Ensuite, le format 24h/24 a été raboté : la quantité et la diversité des contenus nécessaires imposent un rythme difficile à tenir pour la jeune structure dont les statuts viennent tout juste d’être déposés. Le format a donc évolué, normalement ce sera 1h30 par jour de contenu original qui pourra être téléchargé. Nos quatre entrepreneurs en herbe ont choisi la radio pour une raison bien simple : c’est le seul média qui, pour l’auditeur, permette de faire deux choses en même temps : écouter et repasser le linge (c’est un exemple…).

Les contenus se consacrent aux problématiques des TPE-PME : pourquoi ne pas embaucher un senior, comment déclarer sa TVA, quel restau pour un dîner d’affaires… Par ailleurs, une radio internet permet de se développer facilement à l’international. Alexandra, Thomas, Julien et Mustafa y ont pensé : des entrepreneurs-auditeurs sur tout le globe pourront partager leurs expériences, témoigner, se donner des conseils…

Un site internet pour soutenir la radio et télécharger les podcasts va voir le jour.

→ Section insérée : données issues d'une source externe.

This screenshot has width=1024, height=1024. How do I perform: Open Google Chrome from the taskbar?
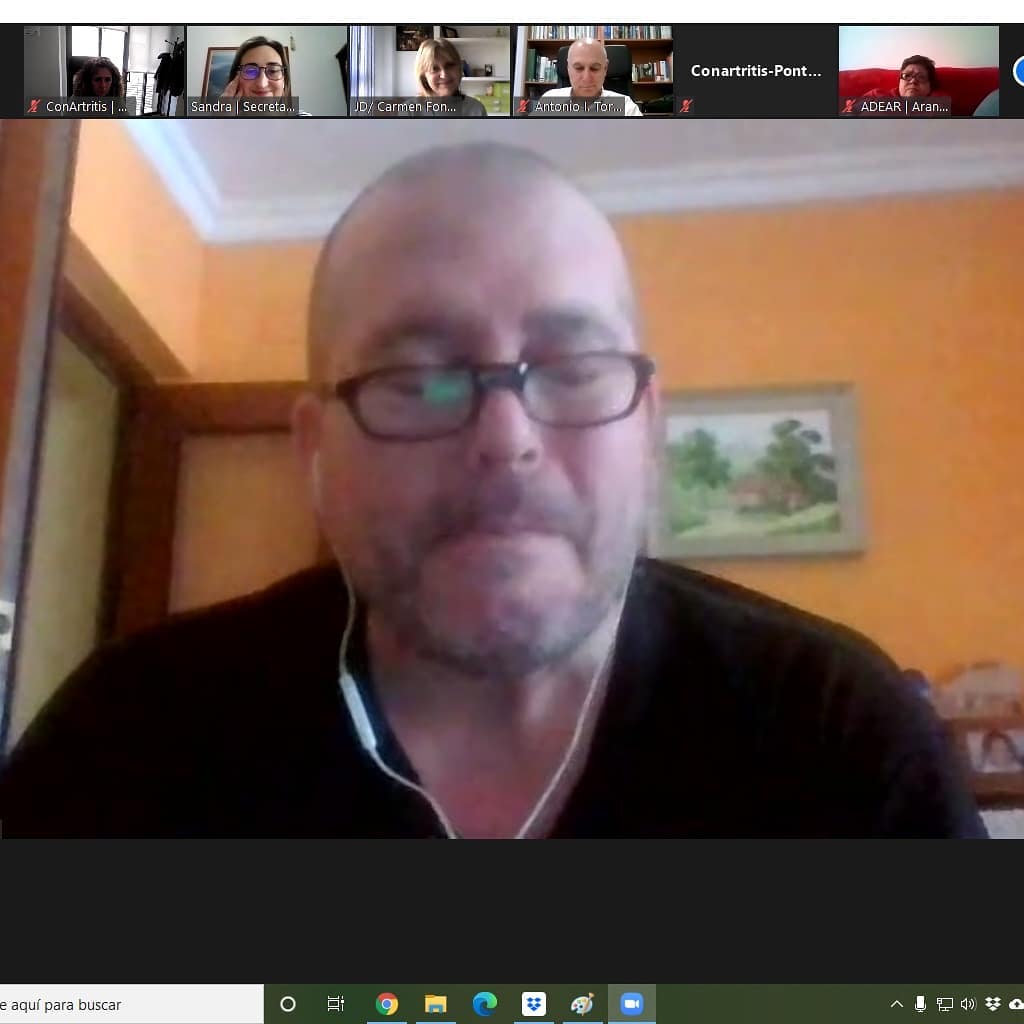coord(387,1004)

C’est une question de temps. Lorsqu’on leur demande « c’est pour quand ? », la réponse peine à venir : quelques semaines, en octobre, c’est promis ! Car ils n’en finissent pas de finir. Ce n’est pas encore le moment du retour sur investissement, il ne manque plus que le local radio. Ces quatre entrepreneurs peaufinent leur projet depuis presque un an dans l’incubateur de leur école. Ils ont même obtenu un soutien (essentiellement logistique) de la région Ile-de-France qui salue le caractère innovant du projet. Pour le moment, la majorité des associés dépendent de Pôle Emploi pour leur survie comme beaucoup de personnes présentant le même profil qu’eux.

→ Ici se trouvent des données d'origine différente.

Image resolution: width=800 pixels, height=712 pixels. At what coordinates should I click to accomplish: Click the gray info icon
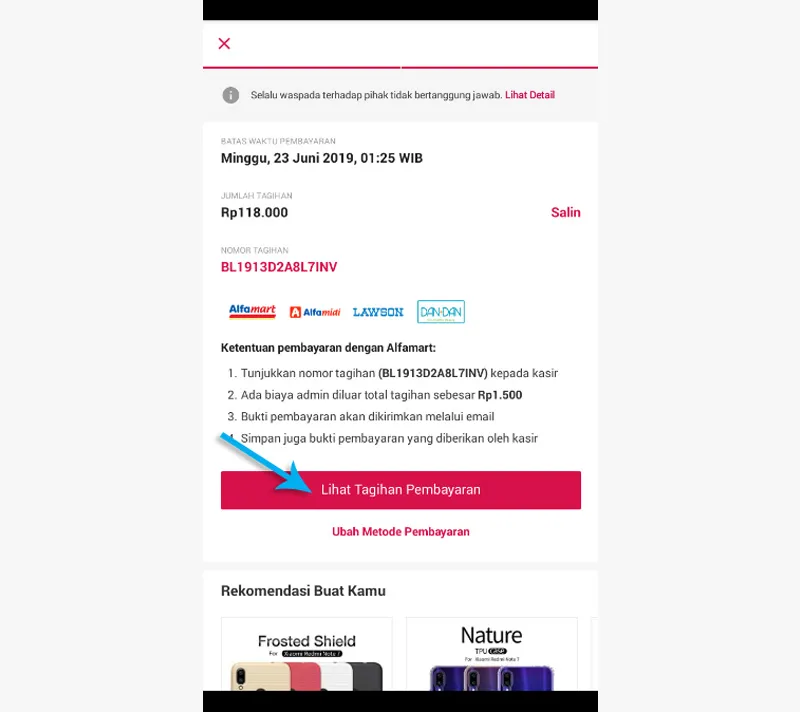[x=231, y=95]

Les quatre sont issus pour la plupart de familles d’entrepreneurs. Thomas (ci-contre à droite), chargé de la programmation et des contenus, a suivi les traces de son père. Il est né à Paris et a grandi en banlieue, dans un petit coin de l’Essonne (91) de 4000 habitants, La Norville. Mustafa (ci-contre à gauche), d’origine turque, qui admet avoir l’idée d’entreprendre depuis très jeune, est né à Orléans, il a grandi dans un petit village : Ouzouer le « Ché-Mar » (en verlan dans le texte !) et après le lycée, où il a développé une passion pour l’électro, il s’est mis à « bidouiller » les sons (ce qui l’avantage dans son activité actuelle car il assume le poste de responsable de la diffusion). Il était clair pour lui qu’il devait passer par l’école parisienne pour apprendre à monter des boîtes.

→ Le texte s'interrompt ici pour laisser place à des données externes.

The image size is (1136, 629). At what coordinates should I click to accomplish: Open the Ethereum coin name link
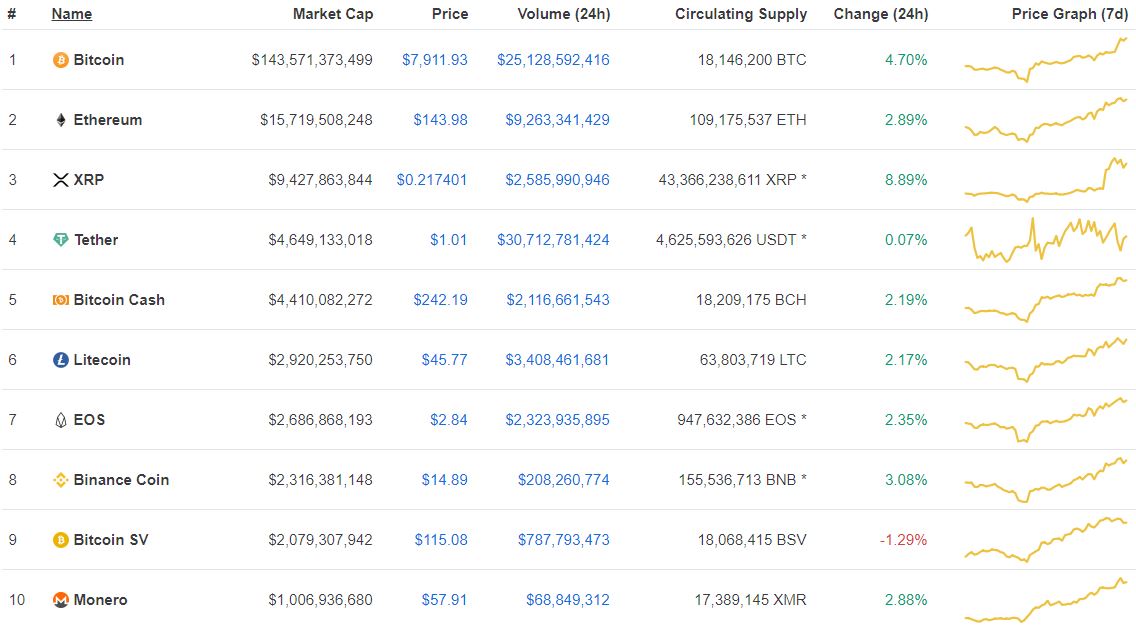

Julien (ci-contre) assume le rôle de gérant de Widoobiz. D’origine indo-italienne, il né à Paris 13 et a grandi à Sanois, dans le Val d’Oise (95). Autant dire qu’il a baigné dans la TVA et les déclarations d’URSSAF depuis l’enfance, car ses parents géraient plusieurs établissements dans le monde de la nuit (cabaret, dîner-spectacle). Plus jeune il n’aimait pas trop l’école, la théorie « c’est pas mon truc », confie-t-il, c’est pourquoi il s’est orienté vers un BEP Compta. Il s’est retrouvé en 1ère d’adaptation et n’a pas tenu un mois, alors il a réussi à convaincre ses parents de lui confier un établissement. Il est devenu donc gérant et s’est rendu compte de l’étendue des responsabilités : pas de temps pour s’amuser ! Il a alors décide de retourner à l’école. Il a obtenu le Bac pro avec mention bien. C’est aussi au lycée qu’il rencontrera Alexandra et qu’ils continueront leur scolarité ensemble. Ils finiront majors de leur promo.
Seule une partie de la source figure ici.